On Fri, Dec 8, 2023 at 1:30 AM Yunsheng Lin linyunsheng@huawei.com wrote:
As mentioned before, it seems we need to have the above checking every time we need to do some per-page handling in page_pool core, is there a plan in your mind how to remove those kind of checking in the future?
I see 2 ways to remove the checking, both infeasible:
1. Allocate a wrapper struct that pulls out all the fields the page pool needs:
struct netmem { /* common fields */ refcount_t refcount; bool is_pfmemalloc; int nid; ... union { struct dmabuf_genpool_chunk_owner *owner; struct page * page; }; };
The page pool can then not care if the underlying memory is iov or page.

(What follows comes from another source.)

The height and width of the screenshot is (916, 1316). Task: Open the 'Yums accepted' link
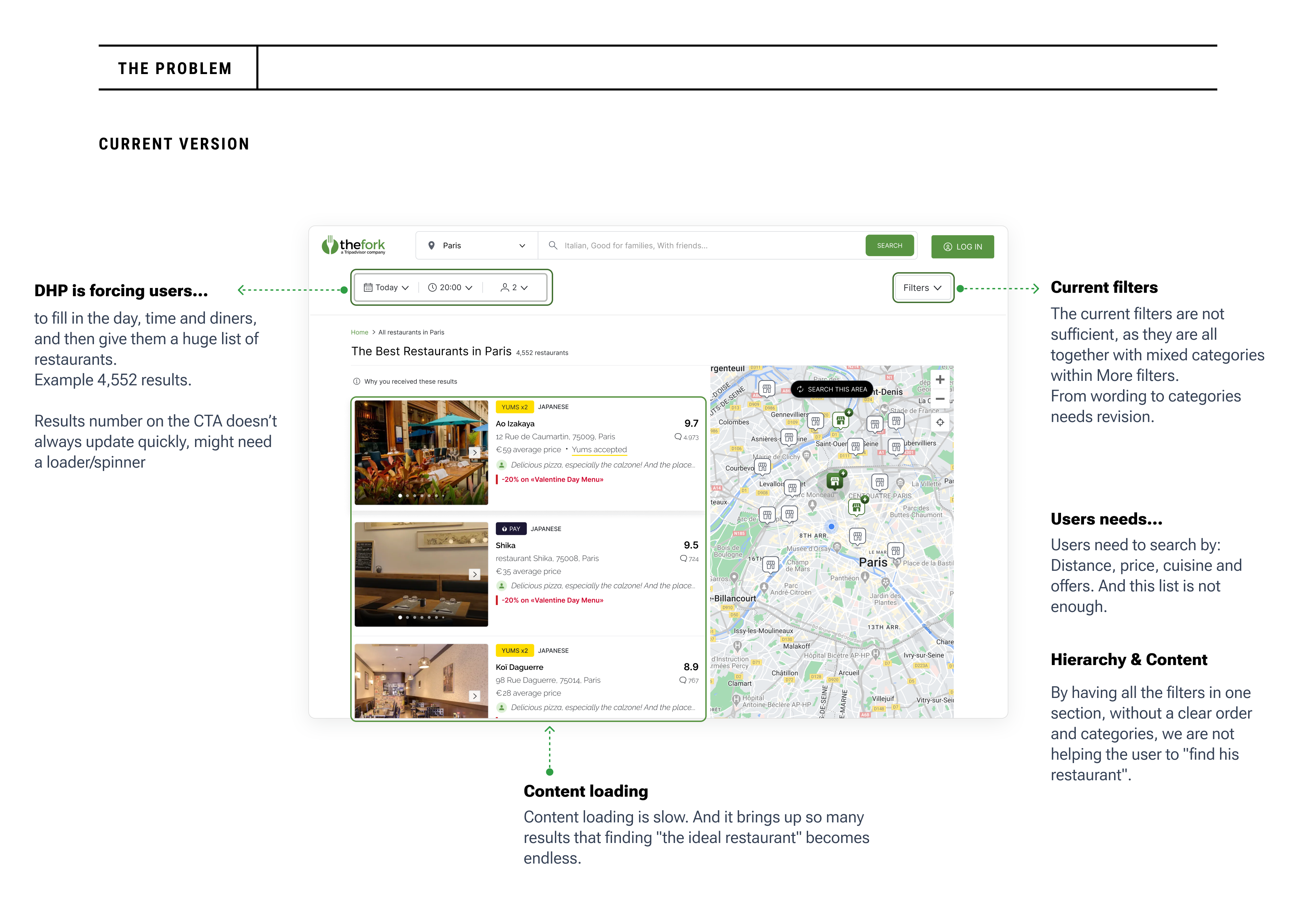(x=599, y=450)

However this introduces significant memory bloat as this struct needs to be allocated for each page or ppiov, which I imagine is not acceptable for the upside of removing a few static_branch'd if statements with no performance cost.
2. Create a unified struct for page and dmabuf memory, which the mm folks have repeatedly nacked, and I imagine will repeatedly nack in the future.
So I imagine the special handling of ppiov in some form is critical and the checking may not be removable.
Even though a static_branch check is added in page_is_page_pool_iov(), it does not make much sense that a core has tow different 'struct' for its most basic data.
IMHO, the ppiov for dmabuf is forced fitting into page_pool without much design consideration at this point.
...
For now, the above may work for the the rx part as it seems that you are only enabling rx for dmabuf for now.
What is the plan to enable tx for dmabuf? If it is also intergrated into page_pool? There was a attempt to enable page_pool for tx, Eric seemed to have some comment about this: https://lkml.kernel.org/netdev/2cf4b672-d7dc-db3d-ce90-15b4e91c4005@huawei.c...
If tx is not intergrated into page_pool, do we need to create a new layer for the tx dmabuf?
I imagine the TX path will reuse page_pool_iov, page_pool_iov_*() helpers, and page_pool_page_*() helpers, but will not need any core page_pool changes. This is because the TX path will have to piggyback on MSG_ZEROCOPY (devmem is not copyable), so no memory allocation from the page_pool (or otherwise) is needed or possible. RFCv1 had a TX implementation based on dmabuf pages without page_pool involvement, I imagine I'll do something similar.